DATA TO PROCESS:
————
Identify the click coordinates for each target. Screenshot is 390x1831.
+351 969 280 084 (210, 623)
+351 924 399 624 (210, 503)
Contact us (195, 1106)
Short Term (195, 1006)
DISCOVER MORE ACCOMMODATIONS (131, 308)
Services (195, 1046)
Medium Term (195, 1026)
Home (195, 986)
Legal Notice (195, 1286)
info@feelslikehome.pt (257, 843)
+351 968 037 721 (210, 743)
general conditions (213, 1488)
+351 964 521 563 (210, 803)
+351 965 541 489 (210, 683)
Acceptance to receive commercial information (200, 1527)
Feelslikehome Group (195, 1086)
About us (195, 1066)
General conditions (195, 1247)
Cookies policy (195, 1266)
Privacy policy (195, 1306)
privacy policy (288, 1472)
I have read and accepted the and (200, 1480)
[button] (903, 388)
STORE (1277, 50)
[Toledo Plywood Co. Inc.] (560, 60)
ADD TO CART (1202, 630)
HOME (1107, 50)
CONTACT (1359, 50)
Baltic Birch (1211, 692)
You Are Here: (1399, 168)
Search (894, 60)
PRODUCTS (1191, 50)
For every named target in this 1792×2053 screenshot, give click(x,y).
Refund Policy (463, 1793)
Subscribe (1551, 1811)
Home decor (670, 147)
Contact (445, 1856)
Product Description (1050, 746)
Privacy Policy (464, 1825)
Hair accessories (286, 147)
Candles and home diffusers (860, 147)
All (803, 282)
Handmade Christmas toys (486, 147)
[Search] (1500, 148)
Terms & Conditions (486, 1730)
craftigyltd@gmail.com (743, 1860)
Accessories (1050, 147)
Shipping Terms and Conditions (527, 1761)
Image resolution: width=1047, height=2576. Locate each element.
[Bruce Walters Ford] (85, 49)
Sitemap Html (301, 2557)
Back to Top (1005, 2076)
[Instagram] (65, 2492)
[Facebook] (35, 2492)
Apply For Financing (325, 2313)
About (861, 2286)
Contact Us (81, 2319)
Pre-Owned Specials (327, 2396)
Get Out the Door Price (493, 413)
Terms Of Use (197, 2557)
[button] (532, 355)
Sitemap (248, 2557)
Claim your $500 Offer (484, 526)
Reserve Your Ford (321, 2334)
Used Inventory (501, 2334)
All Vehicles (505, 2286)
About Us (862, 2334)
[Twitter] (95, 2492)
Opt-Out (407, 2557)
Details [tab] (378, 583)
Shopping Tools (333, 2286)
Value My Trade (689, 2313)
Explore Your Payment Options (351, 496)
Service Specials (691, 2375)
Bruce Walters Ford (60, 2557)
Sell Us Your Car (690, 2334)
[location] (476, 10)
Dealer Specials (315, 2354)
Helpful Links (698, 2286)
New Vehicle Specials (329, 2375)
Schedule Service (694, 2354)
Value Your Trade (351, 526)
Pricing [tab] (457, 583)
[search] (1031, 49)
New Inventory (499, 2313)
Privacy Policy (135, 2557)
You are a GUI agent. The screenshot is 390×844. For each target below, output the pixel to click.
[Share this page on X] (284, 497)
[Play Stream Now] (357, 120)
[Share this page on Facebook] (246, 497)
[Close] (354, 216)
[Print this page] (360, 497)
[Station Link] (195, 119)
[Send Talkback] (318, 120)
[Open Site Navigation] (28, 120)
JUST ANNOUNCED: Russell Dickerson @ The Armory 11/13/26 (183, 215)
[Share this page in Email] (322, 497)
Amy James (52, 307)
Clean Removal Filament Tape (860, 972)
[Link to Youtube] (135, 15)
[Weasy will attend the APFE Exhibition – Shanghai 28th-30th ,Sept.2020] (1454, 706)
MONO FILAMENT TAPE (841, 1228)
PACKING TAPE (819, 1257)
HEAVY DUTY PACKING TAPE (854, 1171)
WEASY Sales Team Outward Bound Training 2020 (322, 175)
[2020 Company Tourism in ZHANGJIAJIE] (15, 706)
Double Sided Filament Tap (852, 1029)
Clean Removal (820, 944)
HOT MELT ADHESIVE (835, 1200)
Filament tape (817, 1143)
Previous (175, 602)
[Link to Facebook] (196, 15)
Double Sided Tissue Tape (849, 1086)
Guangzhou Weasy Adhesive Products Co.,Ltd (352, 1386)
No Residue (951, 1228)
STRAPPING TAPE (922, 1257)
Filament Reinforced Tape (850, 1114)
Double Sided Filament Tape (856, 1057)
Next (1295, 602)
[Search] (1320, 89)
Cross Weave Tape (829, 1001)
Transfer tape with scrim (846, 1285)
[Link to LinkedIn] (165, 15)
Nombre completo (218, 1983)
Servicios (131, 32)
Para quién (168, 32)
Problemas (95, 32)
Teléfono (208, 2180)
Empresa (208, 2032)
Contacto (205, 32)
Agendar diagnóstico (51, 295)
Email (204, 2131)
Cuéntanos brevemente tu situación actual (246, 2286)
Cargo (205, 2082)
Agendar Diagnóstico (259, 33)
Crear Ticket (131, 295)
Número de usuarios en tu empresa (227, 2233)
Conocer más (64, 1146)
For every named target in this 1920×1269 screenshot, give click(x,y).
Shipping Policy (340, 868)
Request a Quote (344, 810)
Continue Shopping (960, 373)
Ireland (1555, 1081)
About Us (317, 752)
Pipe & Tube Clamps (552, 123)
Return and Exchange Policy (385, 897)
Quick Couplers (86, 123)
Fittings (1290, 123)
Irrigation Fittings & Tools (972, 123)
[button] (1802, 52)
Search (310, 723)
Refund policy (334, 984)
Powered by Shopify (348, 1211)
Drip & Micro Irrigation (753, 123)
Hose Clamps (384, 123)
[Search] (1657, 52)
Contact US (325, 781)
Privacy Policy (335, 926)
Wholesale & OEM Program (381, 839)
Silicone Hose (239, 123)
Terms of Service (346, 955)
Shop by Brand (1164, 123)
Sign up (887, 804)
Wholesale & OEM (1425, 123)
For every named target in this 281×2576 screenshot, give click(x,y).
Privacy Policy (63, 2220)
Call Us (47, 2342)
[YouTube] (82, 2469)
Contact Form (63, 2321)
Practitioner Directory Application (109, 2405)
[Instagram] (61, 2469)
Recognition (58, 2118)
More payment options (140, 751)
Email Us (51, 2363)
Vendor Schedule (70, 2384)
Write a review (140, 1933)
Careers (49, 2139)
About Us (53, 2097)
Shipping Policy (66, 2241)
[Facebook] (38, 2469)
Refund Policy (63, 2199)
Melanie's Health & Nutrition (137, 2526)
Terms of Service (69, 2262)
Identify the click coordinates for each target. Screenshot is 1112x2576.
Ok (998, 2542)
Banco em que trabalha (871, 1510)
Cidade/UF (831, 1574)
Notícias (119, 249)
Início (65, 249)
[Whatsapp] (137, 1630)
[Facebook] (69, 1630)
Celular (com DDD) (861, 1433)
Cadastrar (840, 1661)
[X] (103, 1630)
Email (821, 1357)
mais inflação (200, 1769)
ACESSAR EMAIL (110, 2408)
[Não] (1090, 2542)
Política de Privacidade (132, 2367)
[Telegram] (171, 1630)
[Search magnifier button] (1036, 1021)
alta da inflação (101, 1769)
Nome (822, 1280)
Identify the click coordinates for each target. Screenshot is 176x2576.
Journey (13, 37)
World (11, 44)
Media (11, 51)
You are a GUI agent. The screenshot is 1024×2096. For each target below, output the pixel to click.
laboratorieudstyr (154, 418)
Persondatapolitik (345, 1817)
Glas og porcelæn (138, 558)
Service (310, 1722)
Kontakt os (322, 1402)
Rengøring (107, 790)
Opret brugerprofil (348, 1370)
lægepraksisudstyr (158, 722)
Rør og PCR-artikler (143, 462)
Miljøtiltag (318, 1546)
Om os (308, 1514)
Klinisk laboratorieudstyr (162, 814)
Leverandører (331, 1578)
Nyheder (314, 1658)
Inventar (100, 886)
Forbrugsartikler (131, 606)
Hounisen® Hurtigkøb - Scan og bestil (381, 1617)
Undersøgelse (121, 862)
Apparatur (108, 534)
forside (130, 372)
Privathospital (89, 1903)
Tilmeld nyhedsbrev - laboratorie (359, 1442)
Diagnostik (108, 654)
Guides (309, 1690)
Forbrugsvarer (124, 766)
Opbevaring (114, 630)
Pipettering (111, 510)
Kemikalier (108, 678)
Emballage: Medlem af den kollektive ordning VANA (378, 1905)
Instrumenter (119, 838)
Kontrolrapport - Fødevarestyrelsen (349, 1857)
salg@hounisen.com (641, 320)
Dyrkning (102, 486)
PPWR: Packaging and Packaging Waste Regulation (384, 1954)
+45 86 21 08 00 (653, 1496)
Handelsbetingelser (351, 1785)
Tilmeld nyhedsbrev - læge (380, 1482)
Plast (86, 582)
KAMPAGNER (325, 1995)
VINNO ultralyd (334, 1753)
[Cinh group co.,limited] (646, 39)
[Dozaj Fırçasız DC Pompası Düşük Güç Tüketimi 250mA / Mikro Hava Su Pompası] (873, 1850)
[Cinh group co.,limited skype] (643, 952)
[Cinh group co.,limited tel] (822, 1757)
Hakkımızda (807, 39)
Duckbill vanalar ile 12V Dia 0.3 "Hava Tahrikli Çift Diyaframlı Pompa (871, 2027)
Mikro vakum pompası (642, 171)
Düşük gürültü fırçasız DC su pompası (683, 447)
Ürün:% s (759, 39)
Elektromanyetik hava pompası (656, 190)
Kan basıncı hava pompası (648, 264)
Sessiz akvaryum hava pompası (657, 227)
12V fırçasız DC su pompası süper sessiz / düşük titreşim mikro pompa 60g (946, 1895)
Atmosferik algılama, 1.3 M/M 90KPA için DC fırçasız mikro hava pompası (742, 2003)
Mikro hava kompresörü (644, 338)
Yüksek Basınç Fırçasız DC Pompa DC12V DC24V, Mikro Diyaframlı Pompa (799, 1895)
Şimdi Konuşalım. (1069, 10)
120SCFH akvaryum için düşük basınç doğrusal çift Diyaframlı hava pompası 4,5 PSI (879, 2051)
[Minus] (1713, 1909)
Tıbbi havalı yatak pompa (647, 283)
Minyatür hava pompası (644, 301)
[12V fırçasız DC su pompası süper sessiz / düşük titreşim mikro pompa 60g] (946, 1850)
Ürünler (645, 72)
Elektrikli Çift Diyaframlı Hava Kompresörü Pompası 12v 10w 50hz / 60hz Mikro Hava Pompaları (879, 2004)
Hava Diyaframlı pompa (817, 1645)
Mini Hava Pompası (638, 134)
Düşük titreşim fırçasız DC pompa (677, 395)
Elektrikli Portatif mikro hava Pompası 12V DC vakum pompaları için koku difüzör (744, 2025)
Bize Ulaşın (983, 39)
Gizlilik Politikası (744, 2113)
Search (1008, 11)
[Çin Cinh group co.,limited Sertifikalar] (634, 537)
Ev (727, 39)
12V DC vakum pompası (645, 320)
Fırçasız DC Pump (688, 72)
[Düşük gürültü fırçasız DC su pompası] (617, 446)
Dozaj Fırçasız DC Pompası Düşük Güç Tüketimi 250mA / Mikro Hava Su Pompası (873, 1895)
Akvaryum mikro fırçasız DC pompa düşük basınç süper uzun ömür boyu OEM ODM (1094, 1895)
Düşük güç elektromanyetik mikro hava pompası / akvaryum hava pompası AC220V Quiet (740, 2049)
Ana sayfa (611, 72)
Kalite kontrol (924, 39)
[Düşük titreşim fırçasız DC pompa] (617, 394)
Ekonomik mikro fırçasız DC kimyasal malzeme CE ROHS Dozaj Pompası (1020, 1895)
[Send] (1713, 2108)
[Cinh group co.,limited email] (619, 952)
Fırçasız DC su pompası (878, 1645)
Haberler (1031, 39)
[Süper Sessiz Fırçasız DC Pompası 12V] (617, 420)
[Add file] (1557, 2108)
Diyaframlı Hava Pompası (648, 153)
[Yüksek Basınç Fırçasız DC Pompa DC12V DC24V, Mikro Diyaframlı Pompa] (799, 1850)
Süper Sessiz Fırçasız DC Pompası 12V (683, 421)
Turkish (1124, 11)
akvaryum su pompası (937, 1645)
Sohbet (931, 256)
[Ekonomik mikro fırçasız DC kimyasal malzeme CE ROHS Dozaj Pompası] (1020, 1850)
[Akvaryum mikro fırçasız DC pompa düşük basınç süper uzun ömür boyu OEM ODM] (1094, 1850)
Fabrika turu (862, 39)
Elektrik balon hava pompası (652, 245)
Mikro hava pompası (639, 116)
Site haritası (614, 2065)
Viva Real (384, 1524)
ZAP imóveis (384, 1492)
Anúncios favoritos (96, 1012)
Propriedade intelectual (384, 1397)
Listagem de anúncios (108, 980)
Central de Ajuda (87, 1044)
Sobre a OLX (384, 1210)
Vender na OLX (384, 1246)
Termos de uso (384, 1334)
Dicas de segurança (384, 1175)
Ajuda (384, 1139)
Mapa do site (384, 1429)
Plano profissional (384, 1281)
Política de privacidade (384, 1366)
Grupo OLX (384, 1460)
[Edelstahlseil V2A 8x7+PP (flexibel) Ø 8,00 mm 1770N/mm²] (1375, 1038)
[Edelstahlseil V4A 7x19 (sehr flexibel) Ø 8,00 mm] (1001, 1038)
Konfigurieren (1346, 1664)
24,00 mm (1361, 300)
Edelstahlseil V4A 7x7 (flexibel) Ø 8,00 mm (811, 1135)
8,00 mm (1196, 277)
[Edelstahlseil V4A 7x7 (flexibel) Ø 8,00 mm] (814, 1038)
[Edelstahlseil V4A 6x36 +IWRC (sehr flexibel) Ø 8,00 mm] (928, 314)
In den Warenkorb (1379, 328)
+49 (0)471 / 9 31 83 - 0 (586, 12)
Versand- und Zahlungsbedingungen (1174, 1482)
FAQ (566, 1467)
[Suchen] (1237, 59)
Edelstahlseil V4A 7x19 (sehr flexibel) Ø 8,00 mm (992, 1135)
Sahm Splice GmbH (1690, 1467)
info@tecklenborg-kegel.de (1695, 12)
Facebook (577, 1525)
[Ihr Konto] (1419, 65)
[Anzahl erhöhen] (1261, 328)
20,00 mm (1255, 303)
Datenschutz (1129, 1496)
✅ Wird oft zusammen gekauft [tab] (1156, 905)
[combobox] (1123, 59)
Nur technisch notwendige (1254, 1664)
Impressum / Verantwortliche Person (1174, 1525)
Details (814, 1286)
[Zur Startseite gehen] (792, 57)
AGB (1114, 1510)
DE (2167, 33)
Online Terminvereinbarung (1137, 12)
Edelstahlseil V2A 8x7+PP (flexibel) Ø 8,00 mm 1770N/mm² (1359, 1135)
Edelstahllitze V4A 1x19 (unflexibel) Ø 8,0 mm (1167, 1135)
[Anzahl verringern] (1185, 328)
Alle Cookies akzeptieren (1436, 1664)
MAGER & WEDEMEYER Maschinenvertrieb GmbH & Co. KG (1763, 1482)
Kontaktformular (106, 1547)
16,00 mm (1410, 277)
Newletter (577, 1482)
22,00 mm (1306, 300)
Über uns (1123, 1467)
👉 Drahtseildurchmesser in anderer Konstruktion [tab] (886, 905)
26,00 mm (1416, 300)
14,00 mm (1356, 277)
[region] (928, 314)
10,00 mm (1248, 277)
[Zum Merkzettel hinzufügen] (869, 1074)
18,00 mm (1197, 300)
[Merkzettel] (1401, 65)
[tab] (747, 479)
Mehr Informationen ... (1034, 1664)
————
WORK TO COMPLETE: Your task is to transcribe, with no changes, only the lines of the listing above that lie between the line holding "Edelstahlseil V4A 7x19 (sehr flexibel) Ø 8,00 mm (992, 1135)" and the line holding "Alle Cookies akzeptieren (1436, 1664)", inclusive.

TASK OUTPUT:
Edelstahlseil V4A 7x19 (sehr flexibel) Ø 8,00 mm (992, 1135)
Sahm Splice GmbH (1690, 1467)
info@tecklenborg-kegel.de (1695, 12)
Facebook (577, 1525)
[Ihr Konto] (1419, 65)
[Anzahl erhöhen] (1261, 328)
20,00 mm (1255, 303)
Datenschutz (1129, 1496)
✅ Wird oft zusammen gekauft [tab] (1156, 905)
[combobox] (1123, 59)
Nur technisch notwendige (1254, 1664)
Impressum / Verantwortliche Person (1174, 1525)
Details (814, 1286)
[Zur Startseite gehen] (792, 57)
AGB (1114, 1510)
DE (2167, 33)
Online Terminvereinbarung (1137, 12)
Edelstahlseil V2A 8x7+PP (flexibel) Ø 8,00 mm 1770N/mm² (1359, 1135)
Edelstahllitze V4A 1x19 (unflexibel) Ø 8,0 mm (1167, 1135)
[Anzahl verringern] (1185, 328)
Alle Cookies akzeptieren (1436, 1664)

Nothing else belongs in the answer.